• _PROBLEM DESCRIPTION_
Only the records, exactly as written, belong in the answer; pictures do not.

STUDY MATERIAL below:

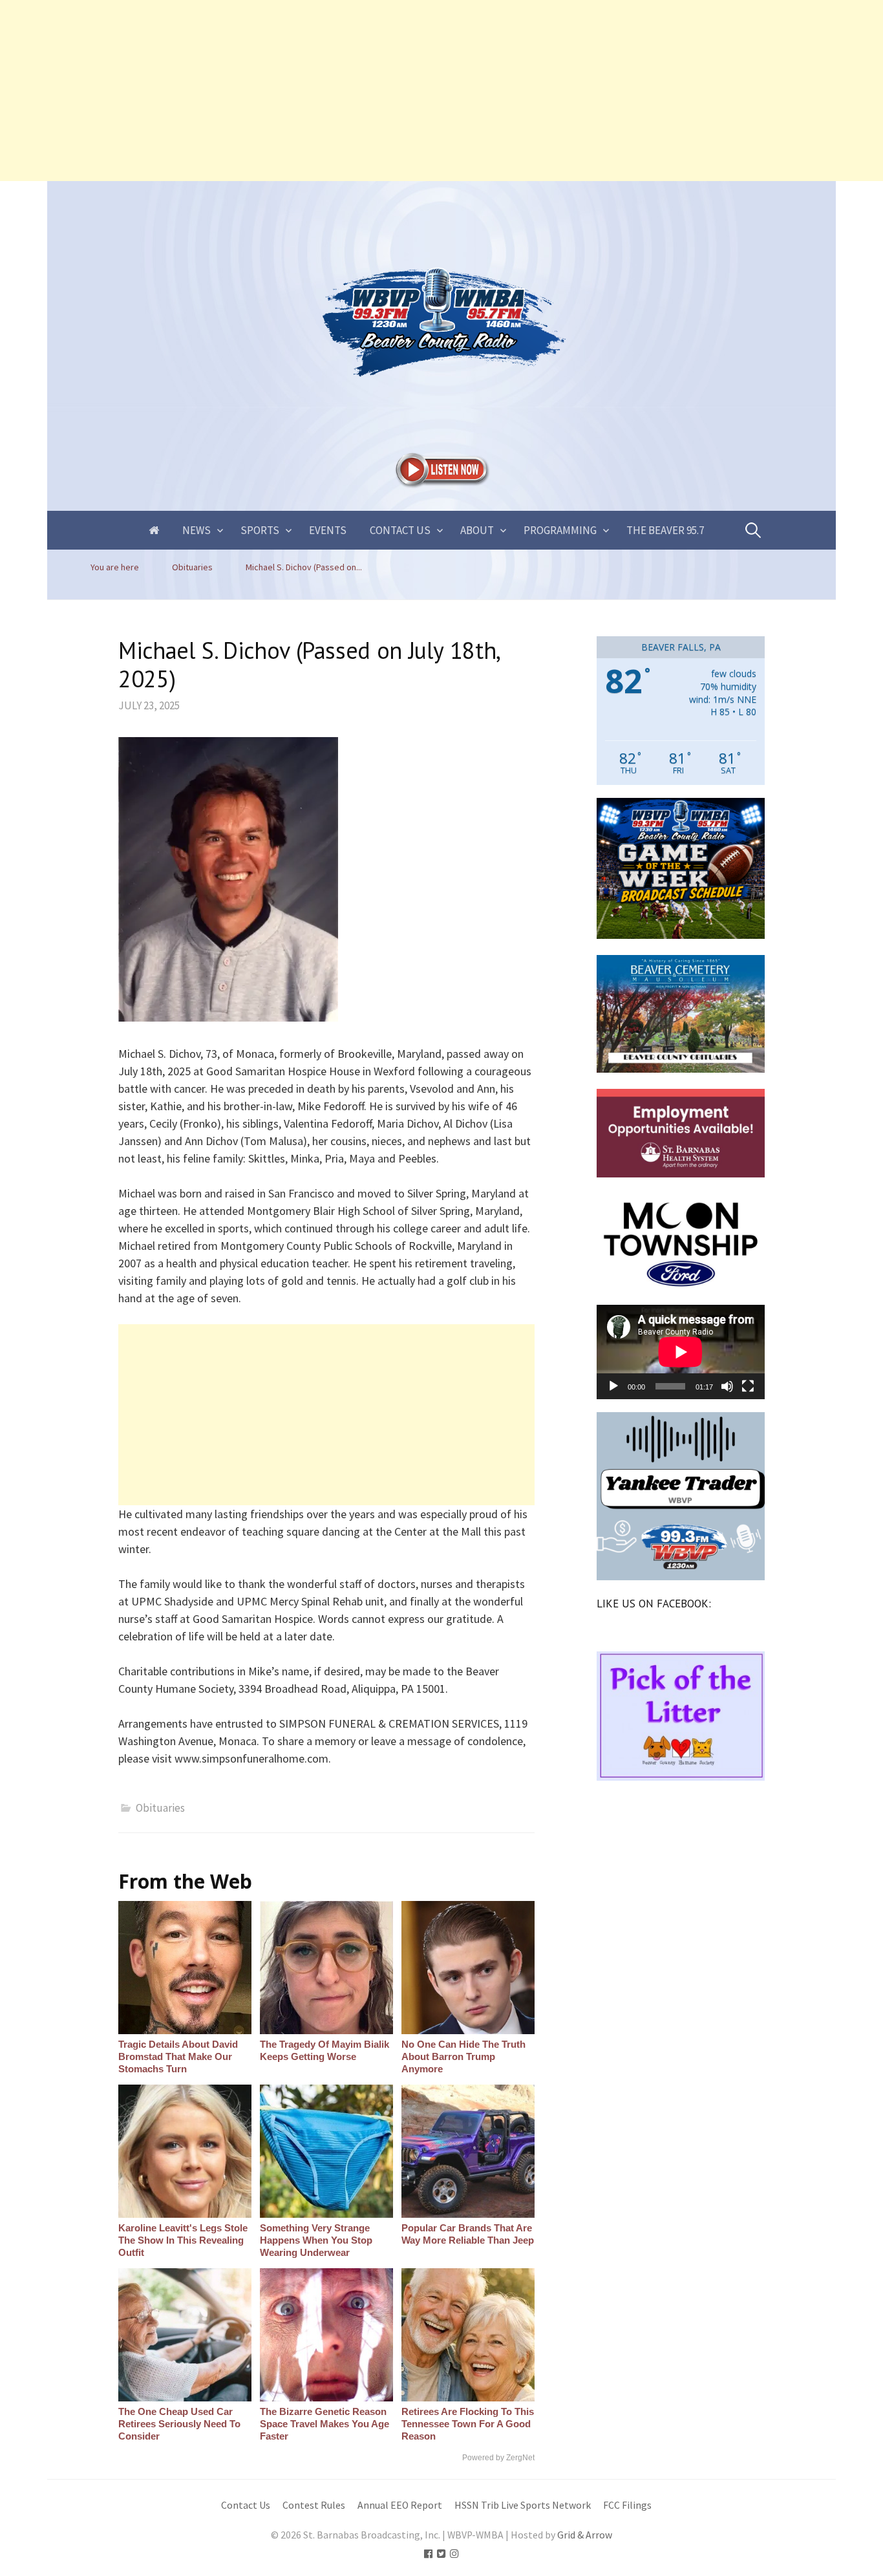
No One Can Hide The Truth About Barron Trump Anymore (463, 2056)
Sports (259, 530)
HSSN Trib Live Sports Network (522, 2505)
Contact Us (400, 530)
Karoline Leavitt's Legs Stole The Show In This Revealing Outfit (183, 2240)
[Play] (613, 1386)
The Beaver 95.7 (665, 530)
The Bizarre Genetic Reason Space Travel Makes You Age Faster (324, 2424)
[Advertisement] (388, 90)
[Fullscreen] (747, 1386)
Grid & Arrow (584, 2535)
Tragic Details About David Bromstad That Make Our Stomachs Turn (178, 2056)
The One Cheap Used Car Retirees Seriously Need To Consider (179, 2424)
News (196, 530)
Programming (560, 530)
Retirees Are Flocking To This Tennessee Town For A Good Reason (467, 2424)
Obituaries (160, 1808)
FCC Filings (627, 2505)
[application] (681, 1352)
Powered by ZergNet (498, 2457)
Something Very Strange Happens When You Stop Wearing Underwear (316, 2240)
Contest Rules (313, 2505)
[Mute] (727, 1386)
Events (327, 530)
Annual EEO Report (399, 2505)
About (477, 530)
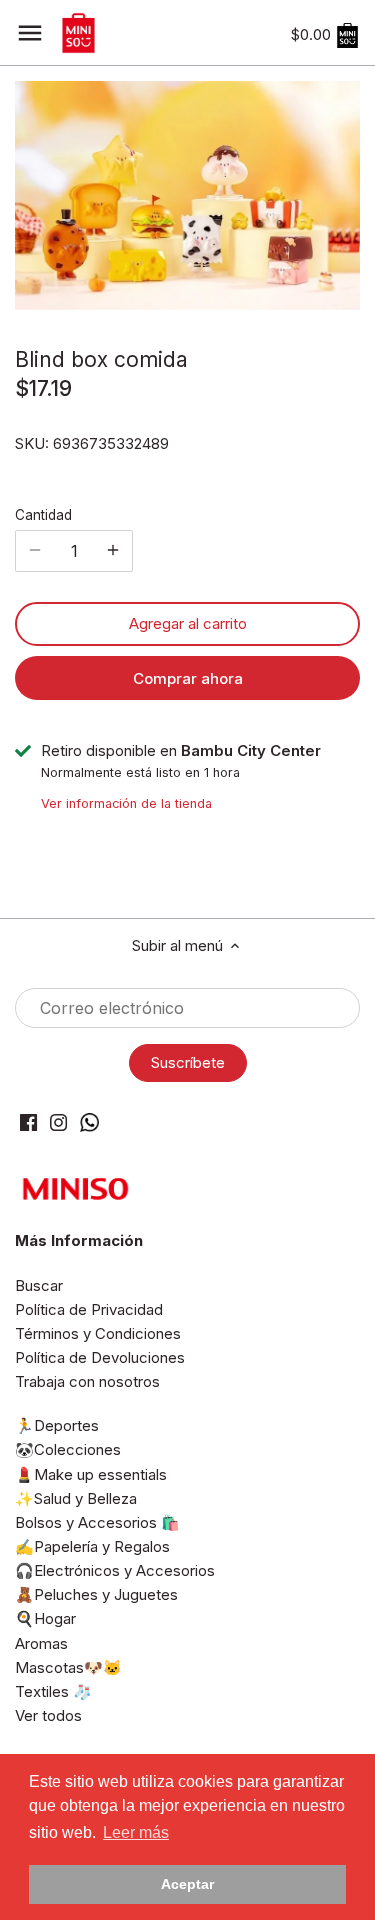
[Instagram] (58, 1121)
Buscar (39, 1285)
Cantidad (43, 515)
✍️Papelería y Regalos (92, 1546)
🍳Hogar (45, 1618)
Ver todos (48, 1715)
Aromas (41, 1643)
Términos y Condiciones (98, 1333)
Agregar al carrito (188, 623)
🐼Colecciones (68, 1449)
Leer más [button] (136, 1832)
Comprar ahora (188, 678)
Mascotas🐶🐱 (68, 1667)
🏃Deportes (57, 1425)
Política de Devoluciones (100, 1357)
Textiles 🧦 (53, 1691)
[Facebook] (28, 1121)
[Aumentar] (113, 551)
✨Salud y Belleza (76, 1498)
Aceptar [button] (187, 1884)
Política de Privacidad (89, 1309)
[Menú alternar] (30, 33)
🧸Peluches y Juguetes (96, 1594)
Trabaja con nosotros (87, 1381)
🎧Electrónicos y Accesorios (115, 1570)
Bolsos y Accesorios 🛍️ (97, 1522)
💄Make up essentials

End of STUDY MATERIAL.

• _RESPONSE TO THE TASK_
No One Can Hide The Truth About Barron Trump Anymore (463, 2056)
Sports (259, 530)
HSSN Trib Live Sports Network (522, 2505)
Contact Us (400, 530)
Karoline Leavitt's Legs Stole The Show In This Revealing Outfit (183, 2240)
[Play] (613, 1386)
The Beaver 95.7 (665, 530)
The Bizarre Genetic Reason Space Travel Makes You Age Faster (324, 2424)
[Advertisement] (388, 90)
[Fullscreen] (747, 1386)
Grid & Arrow (584, 2535)
Tragic Details About David Bromstad That Make Our Stomachs Turn (178, 2056)
The One Cheap Used Car Retirees Seriously Need To Consider (179, 2424)
News (196, 530)
Programming (560, 530)
Retirees Are Flocking To This Tennessee Town For A Good Reason (467, 2424)
Obituaries (160, 1808)
FCC Filings (627, 2505)
[application] (681, 1352)
Powered by ZergNet (498, 2457)
Something Very Strange Happens When You Stop Wearing Underwear (316, 2240)
Contest Rules (313, 2505)
[Mute] (727, 1386)
Events (327, 530)
Annual EEO Report (399, 2505)
About (477, 530)
[Instagram] (58, 1121)
Buscar (39, 1285)
Cantidad (43, 515)
✍️Papelería y Regalos (92, 1546)
🍳Hogar (45, 1618)
Ver todos (48, 1715)
Aromas (41, 1643)
Términos y Condiciones (98, 1333)
Agregar al carrito (188, 623)
🐼Colecciones (68, 1449)
Leer más [button] (136, 1832)
Comprar ahora (188, 678)
Mascotas🐶🐱 (68, 1667)
🏃Deportes (57, 1425)
Política de Devoluciones (100, 1357)
Textiles 🧦 (53, 1691)
[Facebook] (28, 1121)
[Aumentar] (113, 551)
✨Salud y Belleza (76, 1498)
Aceptar [button] (187, 1884)
Política de Privacidad (89, 1309)
[Menú alternar] (30, 33)
🧸Peluches y Juguetes (96, 1594)
Trabaja con nosotros (87, 1381)
🎧Electrónicos y Accesorios (115, 1570)
Bolsos y Accesorios 🛍️ (97, 1522)
💄Make up essentials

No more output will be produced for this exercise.